Print every one of the following lines again, character for character, with no changes.

BEGIN RECORDS PROVIDED

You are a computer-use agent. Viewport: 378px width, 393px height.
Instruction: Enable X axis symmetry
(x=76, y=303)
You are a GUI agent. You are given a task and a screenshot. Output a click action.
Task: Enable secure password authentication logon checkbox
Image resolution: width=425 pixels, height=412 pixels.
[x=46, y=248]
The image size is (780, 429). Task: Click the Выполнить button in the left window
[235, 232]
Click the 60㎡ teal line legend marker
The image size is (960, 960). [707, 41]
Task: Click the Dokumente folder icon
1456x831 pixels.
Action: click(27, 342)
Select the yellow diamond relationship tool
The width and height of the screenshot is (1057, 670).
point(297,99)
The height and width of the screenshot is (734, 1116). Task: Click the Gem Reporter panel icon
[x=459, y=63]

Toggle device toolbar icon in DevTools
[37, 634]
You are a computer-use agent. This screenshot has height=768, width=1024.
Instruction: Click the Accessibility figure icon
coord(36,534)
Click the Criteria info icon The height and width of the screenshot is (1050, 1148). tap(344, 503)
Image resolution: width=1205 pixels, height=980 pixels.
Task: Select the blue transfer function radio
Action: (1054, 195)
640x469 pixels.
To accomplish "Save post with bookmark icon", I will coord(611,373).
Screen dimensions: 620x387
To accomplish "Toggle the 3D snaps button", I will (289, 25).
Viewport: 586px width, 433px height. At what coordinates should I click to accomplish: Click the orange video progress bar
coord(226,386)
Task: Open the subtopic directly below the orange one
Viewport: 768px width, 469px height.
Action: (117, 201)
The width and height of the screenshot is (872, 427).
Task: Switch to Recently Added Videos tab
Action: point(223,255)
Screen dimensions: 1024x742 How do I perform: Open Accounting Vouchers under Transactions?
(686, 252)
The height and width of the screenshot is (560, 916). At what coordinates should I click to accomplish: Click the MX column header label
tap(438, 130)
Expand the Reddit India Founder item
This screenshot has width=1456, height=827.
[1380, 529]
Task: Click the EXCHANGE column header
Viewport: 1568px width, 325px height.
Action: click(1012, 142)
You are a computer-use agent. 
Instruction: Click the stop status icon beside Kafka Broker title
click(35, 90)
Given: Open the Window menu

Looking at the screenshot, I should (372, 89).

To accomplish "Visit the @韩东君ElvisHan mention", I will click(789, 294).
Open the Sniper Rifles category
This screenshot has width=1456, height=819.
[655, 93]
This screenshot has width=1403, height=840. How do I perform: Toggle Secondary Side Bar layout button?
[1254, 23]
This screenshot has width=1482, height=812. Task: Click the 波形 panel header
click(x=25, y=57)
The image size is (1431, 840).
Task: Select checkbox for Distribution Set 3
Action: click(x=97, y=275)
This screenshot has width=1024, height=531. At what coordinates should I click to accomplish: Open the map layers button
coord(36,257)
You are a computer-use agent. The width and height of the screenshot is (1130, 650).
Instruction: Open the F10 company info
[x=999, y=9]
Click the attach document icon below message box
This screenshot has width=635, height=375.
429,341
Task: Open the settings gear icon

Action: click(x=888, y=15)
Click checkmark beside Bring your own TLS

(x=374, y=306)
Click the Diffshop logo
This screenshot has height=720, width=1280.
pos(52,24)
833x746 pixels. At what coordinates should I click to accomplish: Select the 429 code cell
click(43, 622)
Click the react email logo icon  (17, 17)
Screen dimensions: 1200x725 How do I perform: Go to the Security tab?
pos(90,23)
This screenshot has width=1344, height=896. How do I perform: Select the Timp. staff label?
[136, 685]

END RECORDS PROVIDED

◆ RESULT ◆
You are a computer-use agent. Viewport: 378px width, 393px height.
Instruction: Enable X axis symmetry
(x=76, y=303)
You are a GUI agent. You are given a task and a screenshot. Output a click action.
Task: Enable secure password authentication logon checkbox
Image resolution: width=425 pixels, height=412 pixels.
[x=46, y=248]
The image size is (780, 429). Task: Click the Выполнить button in the left window
[235, 232]
Click the 60㎡ teal line legend marker
The image size is (960, 960). [707, 41]
Task: Click the Dokumente folder icon
1456x831 pixels.
Action: click(27, 342)
Select the yellow diamond relationship tool
The width and height of the screenshot is (1057, 670).
point(297,99)
The height and width of the screenshot is (734, 1116). Task: Click the Gem Reporter panel icon
[x=459, y=63]

Toggle device toolbar icon in DevTools
[37, 634]
You are a computer-use agent. This screenshot has height=768, width=1024.
Instruction: Click the Accessibility figure icon
coord(36,534)
Click the Criteria info icon The height and width of the screenshot is (1050, 1148). tap(344, 503)
Image resolution: width=1205 pixels, height=980 pixels.
Task: Select the blue transfer function radio
Action: (1054, 195)
640x469 pixels.
To accomplish "Save post with bookmark icon", I will coord(611,373).
Screen dimensions: 620x387
To accomplish "Toggle the 3D snaps button", I will (289, 25).
Viewport: 586px width, 433px height. At what coordinates should I click to accomplish: Click the orange video progress bar
coord(226,386)
Task: Open the subtopic directly below the orange one
Viewport: 768px width, 469px height.
Action: (117, 201)
The width and height of the screenshot is (872, 427).
Task: Switch to Recently Added Videos tab
Action: point(223,255)
Screen dimensions: 1024x742 How do I perform: Open Accounting Vouchers under Transactions?
(686, 252)
The height and width of the screenshot is (560, 916). At what coordinates should I click to accomplish: Click the MX column header label
tap(438, 130)
Expand the Reddit India Founder item
This screenshot has width=1456, height=827.
[1380, 529]
Task: Click the EXCHANGE column header
Viewport: 1568px width, 325px height.
Action: click(1012, 142)
You are a computer-use agent. 
Instruction: Click the stop status icon beside Kafka Broker title
click(35, 90)
Given: Open the Window menu

Looking at the screenshot, I should (372, 89).

To accomplish "Visit the @韩东君ElvisHan mention", I will click(789, 294).
Open the Sniper Rifles category
This screenshot has width=1456, height=819.
[655, 93]
This screenshot has width=1403, height=840. How do I perform: Toggle Secondary Side Bar layout button?
[1254, 23]
This screenshot has width=1482, height=812. Task: Click the 波形 panel header
click(x=25, y=57)
The image size is (1431, 840).
Task: Select checkbox for Distribution Set 3
Action: click(x=97, y=275)
This screenshot has width=1024, height=531. At what coordinates should I click to accomplish: Open the map layers button
coord(36,257)
You are a computer-use agent. The width and height of the screenshot is (1130, 650).
Instruction: Open the F10 company info
[x=999, y=9]
Click the attach document icon below message box
This screenshot has width=635, height=375.
429,341
Task: Open the settings gear icon

Action: click(x=888, y=15)
Click checkmark beside Bring your own TLS

(x=374, y=306)
Click the Diffshop logo
This screenshot has height=720, width=1280.
pos(52,24)
833x746 pixels. At what coordinates should I click to accomplish: Select the 429 code cell
click(43, 622)
Click the react email logo icon  (17, 17)
Screen dimensions: 1200x725 How do I perform: Go to the Security tab?
pos(90,23)
This screenshot has width=1344, height=896. How do I perform: Select the Timp. staff label?
[136, 685]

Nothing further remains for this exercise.